Cinnamon Rolls


  • 1 cup almond milk

  • 2 tsp apple cider vinegar

  • 4 tbsp coconut oil

  • 2¾ cup almond flour

  • 3 tbsp coconut sugar (plus extra for inside)

  • ½ tsp baking soda

  • 1½ tsp baking powder

  • ½ tsp himalayan salt

  • 1 tbsp cinnamon (plus extra for inside)


Icing : (optional)

  • 1 tbsp maple syrup

  • 2 tbsp almond milk

  • ¼ cup coconut butter


  1. Preheat oven to 200°C.

  2. Combine dry ingredients. (This is the dry preparation)

  3. Combine apple cider vinegar and almond milk and set aside for a few minutes. Then add coconut oil. (This is the wet preparation)

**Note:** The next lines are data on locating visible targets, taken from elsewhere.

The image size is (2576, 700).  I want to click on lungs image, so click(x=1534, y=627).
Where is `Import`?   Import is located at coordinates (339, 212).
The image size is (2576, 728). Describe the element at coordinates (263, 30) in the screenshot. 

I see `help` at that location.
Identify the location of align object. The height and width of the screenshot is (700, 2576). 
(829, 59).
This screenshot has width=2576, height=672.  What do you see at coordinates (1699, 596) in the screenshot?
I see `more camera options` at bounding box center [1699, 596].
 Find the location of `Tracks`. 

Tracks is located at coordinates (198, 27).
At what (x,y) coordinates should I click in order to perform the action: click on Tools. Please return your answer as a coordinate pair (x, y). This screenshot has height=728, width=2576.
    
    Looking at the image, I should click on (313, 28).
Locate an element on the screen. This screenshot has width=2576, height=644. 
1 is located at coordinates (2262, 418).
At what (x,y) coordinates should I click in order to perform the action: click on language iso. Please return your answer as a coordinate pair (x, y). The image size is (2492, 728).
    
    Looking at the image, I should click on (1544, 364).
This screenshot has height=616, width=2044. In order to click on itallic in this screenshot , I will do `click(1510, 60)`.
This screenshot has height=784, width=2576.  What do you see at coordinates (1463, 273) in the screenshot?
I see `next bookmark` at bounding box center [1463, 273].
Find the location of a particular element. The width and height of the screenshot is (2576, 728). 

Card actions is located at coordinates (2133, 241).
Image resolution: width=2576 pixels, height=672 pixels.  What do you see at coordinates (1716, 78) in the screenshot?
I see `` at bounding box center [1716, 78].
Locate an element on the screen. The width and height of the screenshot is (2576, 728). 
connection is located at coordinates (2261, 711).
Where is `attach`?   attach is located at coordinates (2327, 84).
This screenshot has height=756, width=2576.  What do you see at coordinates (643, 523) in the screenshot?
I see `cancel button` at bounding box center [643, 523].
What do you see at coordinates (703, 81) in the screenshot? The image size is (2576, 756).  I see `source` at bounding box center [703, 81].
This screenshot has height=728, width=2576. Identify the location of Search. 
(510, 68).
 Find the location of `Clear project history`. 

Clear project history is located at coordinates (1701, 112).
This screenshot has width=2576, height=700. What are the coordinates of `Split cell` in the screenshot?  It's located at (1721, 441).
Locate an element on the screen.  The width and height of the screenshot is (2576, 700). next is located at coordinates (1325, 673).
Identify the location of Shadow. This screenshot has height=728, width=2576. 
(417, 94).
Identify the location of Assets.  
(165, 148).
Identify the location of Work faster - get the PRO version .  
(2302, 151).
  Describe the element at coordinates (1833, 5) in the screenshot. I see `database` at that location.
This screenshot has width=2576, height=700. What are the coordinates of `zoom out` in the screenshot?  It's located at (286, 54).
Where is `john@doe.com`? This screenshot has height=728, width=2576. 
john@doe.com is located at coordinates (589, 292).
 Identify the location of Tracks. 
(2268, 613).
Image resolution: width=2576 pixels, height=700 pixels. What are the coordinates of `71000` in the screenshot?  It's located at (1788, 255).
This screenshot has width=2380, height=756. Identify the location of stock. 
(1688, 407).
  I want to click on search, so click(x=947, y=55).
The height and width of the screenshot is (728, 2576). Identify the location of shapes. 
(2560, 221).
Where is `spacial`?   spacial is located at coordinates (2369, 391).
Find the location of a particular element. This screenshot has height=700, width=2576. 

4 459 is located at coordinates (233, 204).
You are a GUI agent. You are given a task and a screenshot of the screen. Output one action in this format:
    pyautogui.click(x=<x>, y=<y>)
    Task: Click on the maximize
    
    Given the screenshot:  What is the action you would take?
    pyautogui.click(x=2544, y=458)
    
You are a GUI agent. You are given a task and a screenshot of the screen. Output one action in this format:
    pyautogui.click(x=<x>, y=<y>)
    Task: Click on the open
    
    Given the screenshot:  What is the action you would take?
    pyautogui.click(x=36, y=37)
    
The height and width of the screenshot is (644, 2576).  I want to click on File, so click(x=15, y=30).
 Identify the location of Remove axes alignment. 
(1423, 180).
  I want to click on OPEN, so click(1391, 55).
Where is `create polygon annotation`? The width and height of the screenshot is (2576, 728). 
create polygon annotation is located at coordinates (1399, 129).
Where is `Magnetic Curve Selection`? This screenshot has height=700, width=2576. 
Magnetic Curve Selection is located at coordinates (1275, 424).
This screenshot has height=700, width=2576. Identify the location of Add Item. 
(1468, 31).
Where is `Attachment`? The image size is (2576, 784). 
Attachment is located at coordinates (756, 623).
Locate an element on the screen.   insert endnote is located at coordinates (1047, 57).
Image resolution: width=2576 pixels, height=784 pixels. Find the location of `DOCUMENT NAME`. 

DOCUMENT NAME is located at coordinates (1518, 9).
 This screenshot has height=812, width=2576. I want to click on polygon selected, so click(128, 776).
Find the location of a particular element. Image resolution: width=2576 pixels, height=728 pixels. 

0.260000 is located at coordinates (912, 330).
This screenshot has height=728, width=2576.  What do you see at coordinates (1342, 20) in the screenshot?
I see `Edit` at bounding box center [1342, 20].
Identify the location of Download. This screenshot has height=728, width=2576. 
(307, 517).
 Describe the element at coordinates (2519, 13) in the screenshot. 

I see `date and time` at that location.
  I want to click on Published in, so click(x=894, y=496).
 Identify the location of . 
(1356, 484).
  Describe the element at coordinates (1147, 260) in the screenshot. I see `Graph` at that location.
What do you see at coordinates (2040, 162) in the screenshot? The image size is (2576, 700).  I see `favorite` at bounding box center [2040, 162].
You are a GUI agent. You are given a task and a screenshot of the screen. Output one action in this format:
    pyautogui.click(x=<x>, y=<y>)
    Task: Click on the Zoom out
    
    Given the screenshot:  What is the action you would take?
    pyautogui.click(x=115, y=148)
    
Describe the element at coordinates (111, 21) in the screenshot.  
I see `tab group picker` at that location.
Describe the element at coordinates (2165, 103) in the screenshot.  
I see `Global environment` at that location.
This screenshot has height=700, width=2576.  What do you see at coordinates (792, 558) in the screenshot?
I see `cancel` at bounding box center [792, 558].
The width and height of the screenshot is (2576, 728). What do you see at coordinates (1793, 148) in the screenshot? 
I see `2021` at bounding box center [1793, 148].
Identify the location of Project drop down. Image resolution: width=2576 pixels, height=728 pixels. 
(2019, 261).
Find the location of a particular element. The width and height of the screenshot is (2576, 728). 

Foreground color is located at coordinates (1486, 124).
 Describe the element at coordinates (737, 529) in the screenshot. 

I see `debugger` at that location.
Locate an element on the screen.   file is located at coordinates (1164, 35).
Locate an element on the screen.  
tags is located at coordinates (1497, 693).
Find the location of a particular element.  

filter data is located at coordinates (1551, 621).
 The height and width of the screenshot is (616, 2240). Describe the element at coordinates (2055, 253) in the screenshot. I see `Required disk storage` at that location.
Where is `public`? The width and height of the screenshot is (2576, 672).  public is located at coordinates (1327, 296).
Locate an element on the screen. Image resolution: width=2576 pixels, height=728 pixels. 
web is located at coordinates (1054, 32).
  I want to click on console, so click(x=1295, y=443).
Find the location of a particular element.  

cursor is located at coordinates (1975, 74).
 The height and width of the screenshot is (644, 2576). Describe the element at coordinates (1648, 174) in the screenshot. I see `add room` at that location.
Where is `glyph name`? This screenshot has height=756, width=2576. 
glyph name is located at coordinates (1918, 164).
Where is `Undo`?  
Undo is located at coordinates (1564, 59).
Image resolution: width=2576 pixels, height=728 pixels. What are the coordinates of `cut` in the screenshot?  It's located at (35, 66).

  4. Add the wet preparation to the dry preparation and mix until combined.

  5. Roll out the dough. Be careful - it will be sticky. May use tapioca flour underneath to prevent sticking.

  6. Sprinkle coconut sugar and cinnamon on the inside. I used about 3 tbsp of coconut sugar and 2 tbsp of cinnamon.

  7. Carefully roll the dough together, as tightly as you can.

  8. Using a knife cut the log into 2-inch rolls.

  9. Grease a baking pan with coconut oil. Place the above rolls in a greased baking pan.

  10. Bake at 200°C for 15-18 minutes or until golden brown.